→ Brief
Extract, word for word, the passage of the diary posts starting at "sometimes i just" and ending at "wrong if i cry?".

→ Text section
***
Saturday, July 31, 2010

dear God

Dear God
i wanna share about what i feel this week
in the beginning i felt sooooo happy that it makes me laugh all the time
but tonight,i feel like there's a big hole in my chest
God,this is like the hardest part of being a secret admirer
honestly,it's not easy to hear everything about that girl
"she's cute,she's so pretty,i love her,she's like a doll,tomorrow is our anniversary,i wanna give her a kiss and blablablabla"
sometimes i just wanna say,"can you please stop talking about that girl,have you ever thought about another girl who always watch you from a distance and waiting for a day when you come to love her!"

God,this is too hard,that i can't stand it anymore
am i wrong if i cry?
but i think cry is not enough

when will he realized?
will he realized?
5 years is not enough to realized?

Dear God,i just love him way too much




~kisses&hugs

Sunday, July 25, 2010

plese:)

please
be a hand to wipe my tears away if i cry
hold my hand tight if i'm afraid
kiss me infront of your friends
give me a cup of ice cream if i feel sad
let me hold the remote control if we watch tv
let me choose the movie when we go to the cinema
remind me to pray before i go to sleep
let me cry on your shoulder
put your hand around me
give me goodnight kiss every night
don't make me miss you,always be there when i need you
help me to do my home work
say that a cake that i make is delicious even though it's not
give me a surprise on my birthday
let me be a queen on my special day
always celebrate our anniversary

but most of all
please always be the boy that i know

~kisses&hugs

Tuesday, July 20, 2010

am i ?

 honestly i don't have any idea what i want to write
but emm yea ummm
ah God i don't know how to write that word !
emm umm yaa well, i think i'm in love -_-
geeeeez i wrote that word!finally!
honestly i just met him last monday
and after that he calls me everynight 
yaa first time i don't think that this 'thing' will work
but God i think i'm starting to like him
he's pretty cute,pretty funny,but most of all he's so kind


but God,i'm not that sure
honestly i still in love with the one who always there in this 4 years
haaaaah

am i really in love?
***
→ Material

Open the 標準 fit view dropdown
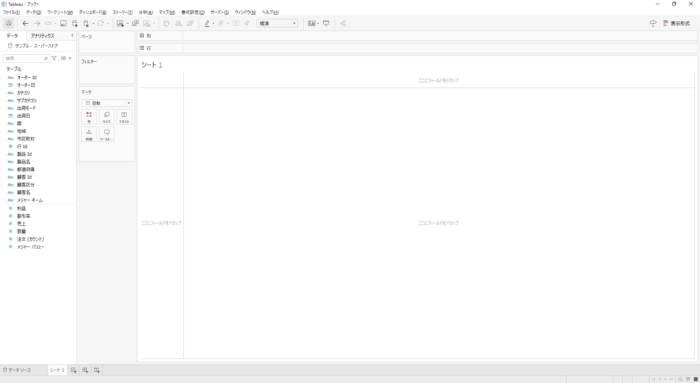The height and width of the screenshot is (383, 700). [x=277, y=23]
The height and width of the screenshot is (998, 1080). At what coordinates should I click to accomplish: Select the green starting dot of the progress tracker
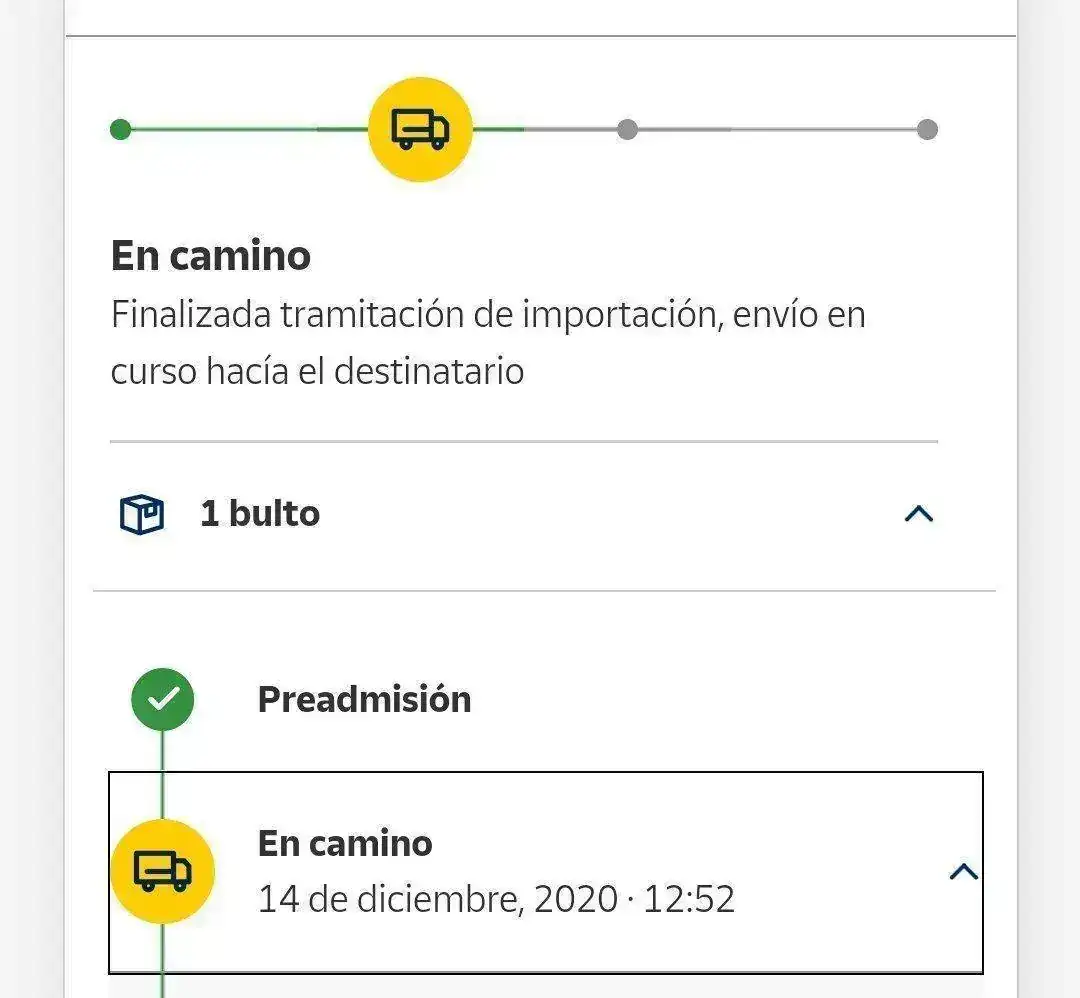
***
→ Result below
sometimes i just wanna say,"can you please stop talking about that girl,have you ever thought about another girl who always watch you from a distance and waiting for a day when you come to love her!"

God,this is too hard,that i can't stand it anymore
am i wrong if i cry?